Fear of taking a risk.

Fear of being incorrect.

Fear of peer ridicule.

Fear of poverty.

Fear of starvation.

Fear of being ordinary.

Fear of success.

Fear of abandoning a manuscript by Zeynep entitled TLC.

Fear of accepting responsibility for choices and accepting the consequences.

Fear of letting go of old conditioning. Shadows.

Fear of being alive and real. Growing.

Fear of_______. (Your free choice)

Lucky, Humor and Curiosity observed parents, schools, religions and countries fostering passive acceptance, fear, indifference and rote learning teacher-centered systems.

It was all about vomiting the material to pass exams. Product. Not the process of how to be more human and think for yourself.

Status quo. Sheep mentality. Blend in. Questions are forbidden. Authority washes your brain daily.

Zeynep, his young genius friend in Bursa taught him about life in her totalitarian country.

"As a literary outlaw I say what others are afraid to say. Anxiety is a chronic national problem. Adults here are good at two things, eating and fighting. 'Dissent is terrorism,' say our corrupt manikin authoritarian figurines."

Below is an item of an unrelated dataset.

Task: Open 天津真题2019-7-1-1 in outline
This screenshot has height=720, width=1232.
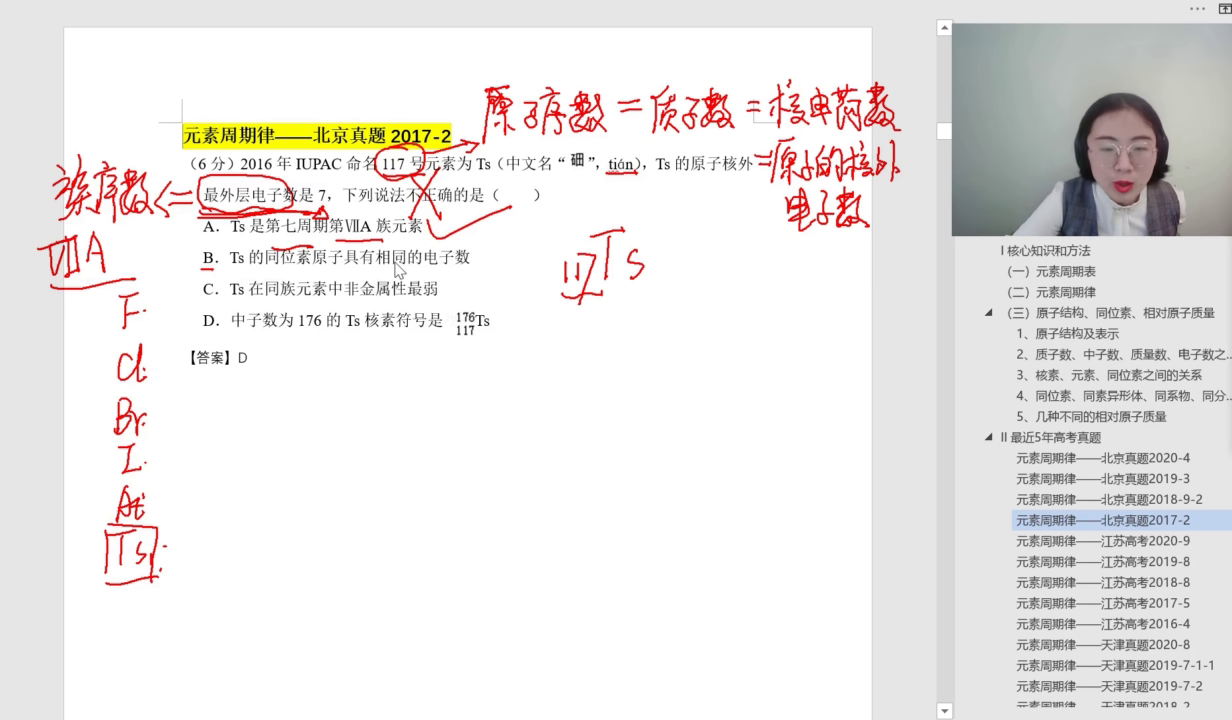Action: pyautogui.click(x=1114, y=665)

Leo revealed dystopian China. "I spent years carrying shit in a Re-education through Reform Labor Camp for questioning Authority. Everyone here belongs to the Big Ears, No Mouth society. Oh the shame. The bent nail gets hammered down."

Rita, the independent author of Ice Girl in Banlung shared stories about her Khmer culture and Cambodian history. "We've had twenty years of hopelessness. We breed. We work. We get slaughtered. Poor people see education as a waste of time and money."

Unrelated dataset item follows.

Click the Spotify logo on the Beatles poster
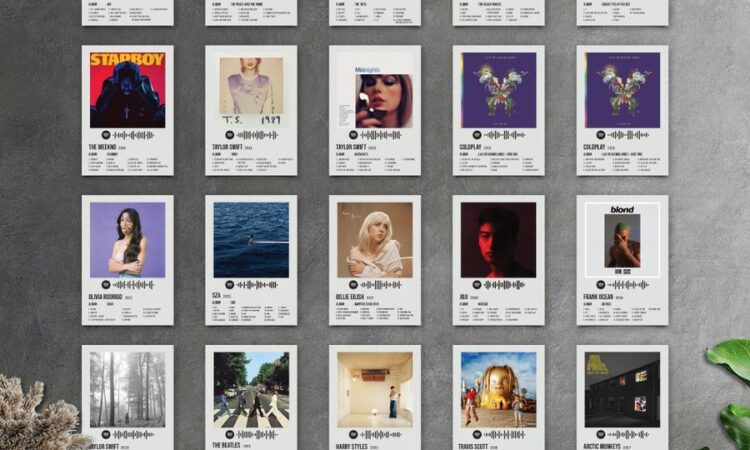Screen dimensions: 750x450 pos(230,434)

"I dream I am a free person in a free country," said Curiosity.

"You're dreaming," said Humor.

A seven year-old Vientiane kid explained Laos. "I develop my authentic character with critical thinking skills, humor, gratitude, abundance and wonder as a free thinking individual. I have my junior philosopher's badge."

"If you want to do great things you must take great risks and suffer greatly," said Zeynep. "You either let go or get dragged along."

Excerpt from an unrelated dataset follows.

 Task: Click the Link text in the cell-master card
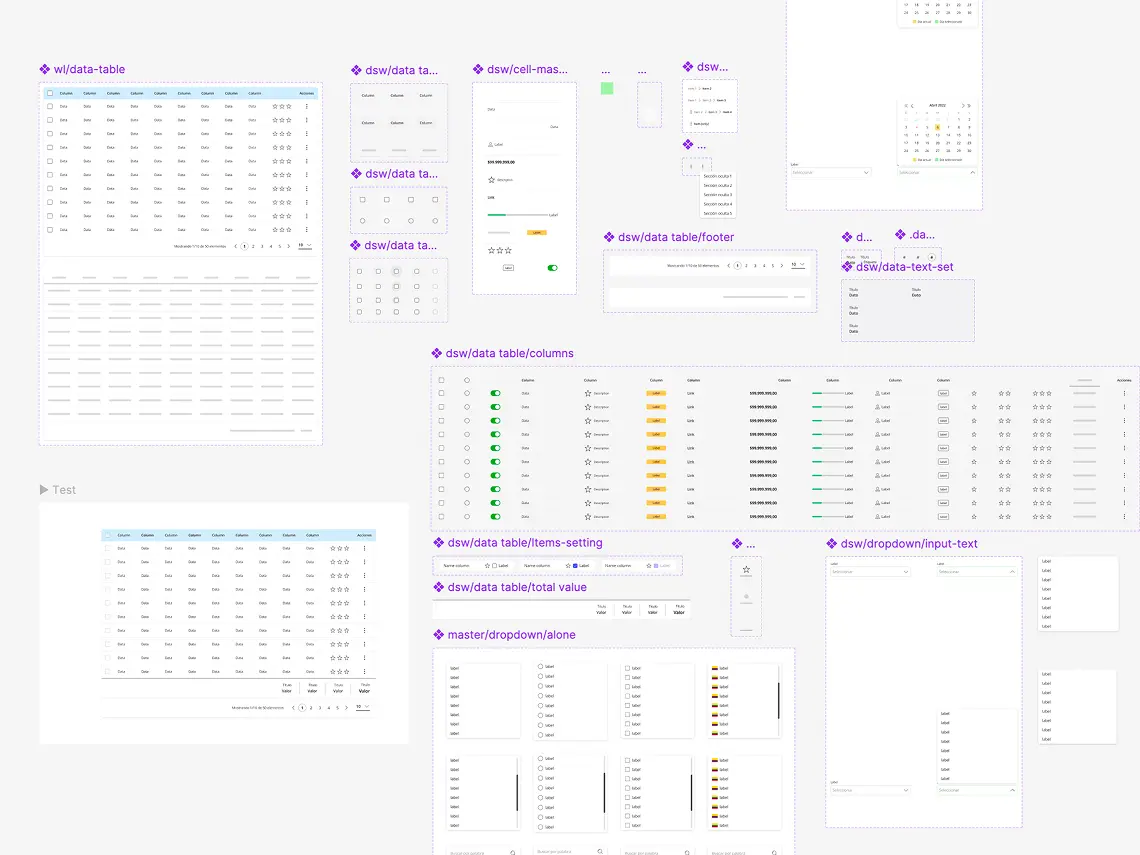pos(489,197)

Awareness. Mindfulness. Compassion. 

"It's not about people buying this book," said Rita. "It's about people reading it."

The Language Company


Dust. Coffee. Rice.

"I have walked through many lives some of them my own, and I am not who I was." - Stanley Kunitz

Dust coffee rice
Home zone bamboo ice

Voice language culture

Old man cleans ears
A professional stranger shows up
Among whisper smiles

Old man balancing on bamboo staff

Voices decipher cognition

Plain clothes officers clean spectacular spectacles
With what they don't know
White paper

A girl loving geography
Lights four incense sticks with gratitude.

Dance now think later.

Hoi An, Vietnam



Screaming Lao Man

The screaming Lao man
Thin, late 20's, shorts, flip flops, black hair
Walks away from
Lao Provincial Hospital

Leaving a ward

Leaving someone he loves

Screams [speed of sound]

Broken by silence
Between knowledge and ignorance
He screams, closer

He stops near hospital entrance

Frozen in midday sun
Burning pavement

Burning his heart
Throws out his arms
Drops to his knees


Folds his head into his arms
Faces ground sobbing

Silent solitude grief
Loss heartbreak

A blind Khmer musician and his daughter.